Over the next several days, I’ll be featuring a series of posts here in this blog that are all about genealogy and family tree research. I’ve got a lot of information to share and will hopefully create an interesting space for discussion.
But before I explore those details, I wanted to start at square one: Why are we searching? How are we searching in today’s social media landscape? And what is Ancestry.com, anyway?
As people, we’ve been creating family histories and genealogies for centuries. Families in China and in some European countries regularly have genealogies dating back to the 12th century, while some date back even farther.
But there’s no doubt that researching your family tree has become a popular trend over the last few years. That’s probably due to one of several shows on television raising people’s awareness of the art of genealogy.
This year, there was NBC’s Who Do You Think You Are, an adaptation of a successful British series that’s been running for a few years. That show profiles notable public figures and traces their family histories. This past season profiled Susan Sarandon and Lisa Kudrow, among others.
There’s also several shows that have been done for PBS by Professor Henry Louis Gates. He’s done a series on African-American family histories, and in this past year, also profiled (in the show Faces of America) notable figures – Meryl Streep, Stephen Colbert and American-born Queen Noor of Jordan among them – tracing their histories back centuries.
But if you didn’t see either of those shows, it’s almost impossible to have missed the commercials for the primary Web site for genealogists: Ancestry.com. In the last year, commercials for Ancestry.com have been a constant fixture on TV.
I’ve seen a lot of material for beginning genealogists that teach you some of the traditional methods and try to give you tips on how to search online. But I wanted to discuss what people’s expectations are when they begin searching – and whether Ancestry.com is a good tool for everyone.
What is Ancestry.com?
Ancestry.com has been around in one form or another for about 30 years. They’ve become more visible on the Web, and evolved into the site we see today, in the last five to ten years.

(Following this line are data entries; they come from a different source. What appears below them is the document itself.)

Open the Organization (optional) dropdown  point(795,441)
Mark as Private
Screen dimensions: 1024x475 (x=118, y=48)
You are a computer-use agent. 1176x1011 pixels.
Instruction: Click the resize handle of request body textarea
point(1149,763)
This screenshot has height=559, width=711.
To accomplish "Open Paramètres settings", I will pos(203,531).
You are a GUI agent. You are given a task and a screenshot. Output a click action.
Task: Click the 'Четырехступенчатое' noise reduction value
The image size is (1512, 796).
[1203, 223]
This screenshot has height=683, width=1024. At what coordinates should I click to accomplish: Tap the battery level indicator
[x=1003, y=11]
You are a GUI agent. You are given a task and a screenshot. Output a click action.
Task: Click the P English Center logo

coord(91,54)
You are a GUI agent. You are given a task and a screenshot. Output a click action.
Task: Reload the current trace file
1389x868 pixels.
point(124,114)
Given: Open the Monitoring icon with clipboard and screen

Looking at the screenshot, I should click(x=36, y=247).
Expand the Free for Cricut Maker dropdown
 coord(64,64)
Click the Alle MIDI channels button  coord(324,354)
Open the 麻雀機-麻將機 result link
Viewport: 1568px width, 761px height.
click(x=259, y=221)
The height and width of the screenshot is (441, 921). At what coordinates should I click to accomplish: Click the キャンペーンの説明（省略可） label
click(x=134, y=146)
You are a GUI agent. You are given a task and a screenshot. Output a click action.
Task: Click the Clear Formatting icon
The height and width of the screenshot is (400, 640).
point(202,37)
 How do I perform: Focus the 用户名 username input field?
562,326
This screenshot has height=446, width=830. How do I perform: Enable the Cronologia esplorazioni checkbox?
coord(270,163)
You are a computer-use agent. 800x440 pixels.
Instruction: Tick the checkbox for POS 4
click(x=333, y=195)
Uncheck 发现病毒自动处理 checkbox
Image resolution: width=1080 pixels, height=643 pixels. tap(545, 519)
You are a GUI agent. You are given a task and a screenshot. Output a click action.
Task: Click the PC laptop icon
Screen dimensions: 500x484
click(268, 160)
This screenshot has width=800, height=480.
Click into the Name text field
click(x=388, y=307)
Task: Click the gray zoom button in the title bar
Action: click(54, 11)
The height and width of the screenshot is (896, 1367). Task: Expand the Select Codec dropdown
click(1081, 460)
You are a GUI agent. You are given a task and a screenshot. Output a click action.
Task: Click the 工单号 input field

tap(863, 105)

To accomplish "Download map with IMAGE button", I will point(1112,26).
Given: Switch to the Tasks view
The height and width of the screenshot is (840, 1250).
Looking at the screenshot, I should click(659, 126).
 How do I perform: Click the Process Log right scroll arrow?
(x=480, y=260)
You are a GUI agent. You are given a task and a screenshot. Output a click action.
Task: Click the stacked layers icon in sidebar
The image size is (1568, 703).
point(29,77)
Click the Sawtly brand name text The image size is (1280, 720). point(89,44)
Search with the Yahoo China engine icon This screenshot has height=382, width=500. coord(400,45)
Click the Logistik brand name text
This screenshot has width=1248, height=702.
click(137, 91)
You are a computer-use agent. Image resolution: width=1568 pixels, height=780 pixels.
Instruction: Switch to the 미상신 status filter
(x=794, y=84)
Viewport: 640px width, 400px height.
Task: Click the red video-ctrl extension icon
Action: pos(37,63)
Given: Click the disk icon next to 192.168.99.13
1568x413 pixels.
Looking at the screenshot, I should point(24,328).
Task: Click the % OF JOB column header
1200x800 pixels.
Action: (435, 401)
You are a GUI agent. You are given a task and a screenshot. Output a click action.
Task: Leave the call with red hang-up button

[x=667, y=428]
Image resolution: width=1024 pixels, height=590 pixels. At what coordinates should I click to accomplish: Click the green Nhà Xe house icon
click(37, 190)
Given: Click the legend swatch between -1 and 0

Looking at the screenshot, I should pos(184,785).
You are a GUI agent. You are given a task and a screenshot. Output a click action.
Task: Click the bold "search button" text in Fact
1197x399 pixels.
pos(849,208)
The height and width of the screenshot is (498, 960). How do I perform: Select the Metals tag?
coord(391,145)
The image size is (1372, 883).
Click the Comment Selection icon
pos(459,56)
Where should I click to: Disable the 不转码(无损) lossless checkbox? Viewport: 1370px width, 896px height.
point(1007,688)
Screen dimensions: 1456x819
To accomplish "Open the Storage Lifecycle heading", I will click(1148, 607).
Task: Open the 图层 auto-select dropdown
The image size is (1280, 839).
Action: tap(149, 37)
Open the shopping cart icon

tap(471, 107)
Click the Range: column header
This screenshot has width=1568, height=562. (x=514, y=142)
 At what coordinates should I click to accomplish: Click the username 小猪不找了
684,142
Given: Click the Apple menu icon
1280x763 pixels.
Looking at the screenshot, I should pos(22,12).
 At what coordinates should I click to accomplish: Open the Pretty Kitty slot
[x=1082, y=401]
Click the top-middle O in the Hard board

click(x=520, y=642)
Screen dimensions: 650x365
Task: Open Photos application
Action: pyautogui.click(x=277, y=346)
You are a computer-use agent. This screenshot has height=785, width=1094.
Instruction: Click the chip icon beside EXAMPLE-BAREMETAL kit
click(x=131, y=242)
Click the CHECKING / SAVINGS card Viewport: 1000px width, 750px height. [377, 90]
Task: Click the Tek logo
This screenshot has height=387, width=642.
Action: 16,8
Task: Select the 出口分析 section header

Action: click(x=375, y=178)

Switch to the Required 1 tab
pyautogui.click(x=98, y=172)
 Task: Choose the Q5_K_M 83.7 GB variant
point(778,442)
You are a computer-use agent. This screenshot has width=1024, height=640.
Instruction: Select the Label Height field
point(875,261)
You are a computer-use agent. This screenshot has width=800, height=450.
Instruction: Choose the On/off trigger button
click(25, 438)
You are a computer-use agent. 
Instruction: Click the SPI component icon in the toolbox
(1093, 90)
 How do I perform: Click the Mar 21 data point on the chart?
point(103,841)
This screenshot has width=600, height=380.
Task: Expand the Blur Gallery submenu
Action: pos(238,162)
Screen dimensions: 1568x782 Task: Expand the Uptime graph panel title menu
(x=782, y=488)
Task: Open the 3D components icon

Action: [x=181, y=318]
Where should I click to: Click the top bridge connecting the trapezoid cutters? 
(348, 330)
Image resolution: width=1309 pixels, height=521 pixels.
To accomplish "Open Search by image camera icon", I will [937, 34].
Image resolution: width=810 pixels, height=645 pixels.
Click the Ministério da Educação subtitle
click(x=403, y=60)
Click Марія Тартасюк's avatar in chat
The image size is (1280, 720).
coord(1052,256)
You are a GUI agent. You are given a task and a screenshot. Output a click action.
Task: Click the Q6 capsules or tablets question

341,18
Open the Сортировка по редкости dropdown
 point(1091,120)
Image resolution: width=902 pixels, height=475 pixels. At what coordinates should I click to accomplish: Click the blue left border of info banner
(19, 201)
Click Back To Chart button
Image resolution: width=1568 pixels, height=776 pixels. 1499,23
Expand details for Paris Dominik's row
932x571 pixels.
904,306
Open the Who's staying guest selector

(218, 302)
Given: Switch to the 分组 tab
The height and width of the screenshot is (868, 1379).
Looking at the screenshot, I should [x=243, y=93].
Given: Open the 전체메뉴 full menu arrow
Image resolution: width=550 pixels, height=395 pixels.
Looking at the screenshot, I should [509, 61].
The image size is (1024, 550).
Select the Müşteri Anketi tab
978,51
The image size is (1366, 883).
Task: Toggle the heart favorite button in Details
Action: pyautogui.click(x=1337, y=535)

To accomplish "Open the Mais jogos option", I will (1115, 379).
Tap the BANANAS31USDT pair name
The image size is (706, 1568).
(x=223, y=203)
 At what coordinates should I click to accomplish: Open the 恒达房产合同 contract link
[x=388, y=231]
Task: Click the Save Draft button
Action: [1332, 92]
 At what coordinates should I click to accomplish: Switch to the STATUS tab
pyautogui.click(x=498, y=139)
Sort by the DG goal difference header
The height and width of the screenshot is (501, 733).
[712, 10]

In its current state, it’s pretty user friendly, especially for beginners. (I briefly tried the site in 2005, and it didn’t seem to have nearly as much information nor was it as user friendly.)
There are mixed opinions about some information on Ancestry.com, particularly the information that draws from other users. (While a substantial amount of Ancestry’s information comes from the Census as well as death indexes and other government databases, a significant portion also draws from the family trees of other users.)
I draw the comparison to Wikipedia: Wikipedia is a wonderful project, and it’s got a great deal of information that’s really, really useful. But it’s best used as a starting point – if you’re a kid doing a book report, it would be unwise to use Wikipedia as your only source.
Ancestry.com is a little different than Wikipedia in that it’s also a repository for information. So you really have to be careful what you save to your tree – and verify those details. (We’ll get into that in greater detail in another post.)
I don’t want to discourage anyone from using Ancestry.com – I’ve made some really great finds on it and have probably saved hours of time I might have otherwise needed to spend sifting through microfilm in a library.
How Serious is Your Search?
Another thing you should really think about before jumping into a search is what you’d like to accomplish.
Why? Well, Ancestry.com is a useful site, but it’s also about a dollar a day to use and access all of its resources as a paid member. Information from other sources can also cost money as well. It’s not always terribly expensive – I’ve ordered obituaries from libraries for $3 a piece – but if you’re searching for hundreds of people on your tree, those costs can add up.
Some people just want to be “casual” genealogists. They might just want to go a generation or two back in their own immediate family. Maybe they’re trying to find Grandpa’s WWII service information, or want to see grandma’s name in the census. In that case, it would probably be easier to go to a local library. Many libraries have free access to Ancestry.com. Libraries also have other resources that come with a library card, like access to HeritageQuest.
You can also use (from home) FamilySearch.org, which is a database used by Ancestry.com and that was created (and is maintained) by the Church of Latter-Day Saints.
Local libraries might also have a yearbook with pictures of your parents or grandparents.
But if you get the “bug” to do a more serious search – and it’s pretty contagious – you’re going to want to go farther back. Just understand a few things:
- It’s an investment – of time, of money, of a lot of reading and analyzing.
- If you’re looking for a project with a definitive flow, or a definitive ending, this one is NOT IT.
When I really jumped into this project five months ago, I knew I would be immersed in research and putting the pieces together. I had no idea that only five months later, I would have almost eleven hundred names on my tree!
For me, though, what I get in return is worth the effort. I’m learning more about my family every day, and seeing and understanding new things about my parents. I’ve learned of the existence of family members that prior to this year, I didn’t even know existed!
And I’m creating something that my siblings, their children, and all of my extended family can draw from.
At the end of the day, understanding and learning about other members of my family also makes me understand a bit more about myself. And that’s a great gift, too.